Dans le cadre du concours TRAM, des particuliers et des organisations représentant cinq sphères différentes – la recherche, la prestation de services, l’administration publique, les patients et le secteur sans but lucratif – ont formé 55 réseaux qui ont ensuite présenté une déclaration d’intérêt. Dix-sept réseaux ont été choisis et ont été réunis dans le cadre d’un atelier de renforcement afin de discuter de leurs théories du changement. La FGB et les IRSC ont aidé les groupes à échanger des idées et à cerner les liens entre celles-ci dans le but de renforcer les idées de départ.

En 2014, le concours a mené à la création du réseau ACCESS Esprits ouverts qui démontre, dans 12 collectivités canadiennes, comment les services de santé mentale pour les jeunes à risque peuvent être transformés. Le réseau rassemble les jeunes, les familles, les fournisseurs de soins, les décideurs, les chercheurs et les organismes communautaires dans le but d’offrir aux jeunes de 11 à 25 ans un accès plus rapide à des services spécifiquement conçus pour eux et avec eux. Les jeunes s’impliquent avec leur famille et leurs aidants dans tous les aspects du réseau ACCESS, de la conception et l’évaluation des services jusqu’à la création de contenus pour le site Web.

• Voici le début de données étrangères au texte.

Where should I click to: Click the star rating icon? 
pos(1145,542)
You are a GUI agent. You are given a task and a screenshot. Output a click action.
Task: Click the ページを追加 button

Les cinq principaux objectifs à atteindre au moyen de la transformation sont les suivants :

  • Le dépistage précoce;
  • L’accès rapide à une évaluation initiale (dans un délai de 72 heures);
  • L’abolition de la transition à 18 ans afin d’assurer une continuité dans les services de 11 à 25 ans;
  • L’accès à des interventions de qualité s’appuyant sur des données probantes dans un délai d’un mois, au besoin;
  • La participation des jeunes et des familles.

LEÇONS APPRISES

La FGB a appris bien des leçons grâce à son partenariat hors du commun avec les IRSC. Les retombées ont été énormes. La Fondation a notamment eu la possibilité d’élaborer des projets conjoints de grande envergure avec différentes provinces et de jouer un rôle de promoteur dans la mise sur pied d’une plateforme nationale d’application des connaissances en santé mentale des jeunes.

L’un des défis les plus importants de la Fondation a été de s’adapter au rythme. C’est le rythme du gouvernement qui a dicté le rythme auquel les progrès ont été accomplis. De plus, la culture et le contexte diffèrent selon le palier de gouvernement et de province en province. La FGB constate que la flexibilité dont elle a fait preuve dans sa réflexion et dans son approche a joué un rôle déterminant dans le succès des initiatives.

La persévérance a aussi été une qualité importante à tous les stades. Elle a aidé la Fondation à adopter une perspective à long terme et à trouver les « pionniers » qui étaient disposés à mettre à l’essai de nouvelles façons de faire. Aucun palier de gouvernement ne veut être perçu comme un traînard. Par conséquent, les pionniers qui contribuent à donner le coup d’envoi à une initiative peuvent aider à orienter les projets mis sur pied avec d’autres provinces. La Fondation participe actuellement à la conception d’un système visant à favoriser l’apprentissage et le partage de méthodes et de leçons entre les provinces et les territoires.

Dans l’ensemble, l’approche de la FGB consistant à jouer un rôle de catalyseur pour transformer les systèmes de soins de santé mentale partout au Canada a été fructueuse. Les dirigeants de la Fondation sont d’avis qu’il est important de fournir des ressources intellectuelles en plus d’une aide financière. Pour la FGB, le capital intellectuel et social qu’un organisme philanthropique peut investir dans un projet est tout aussi important que son apport financier et ne doit pas être sous-estimé. La FGB n’est pas une grande fondation en termes d’actif, mais elle a démontré de manière convaincante que des ressources limitées utilisées de façon judicieuse et imaginative peuvent avoir un impact énorme.

En philanthropie, l’argent n’est pas tout. Octroyer des dons n’est pas aussi efficace que collaborer avec d’autres à la mise en œuvre de projets et de programmes, que trouver d’autres organismes philanthropiques, privés et gouvernementaux pour s’attaquer à une cause commune. Les fondations peuvent ouvrir la voie en prenant des risques que de nombreuses autres organisations ne peuvent pas prendre.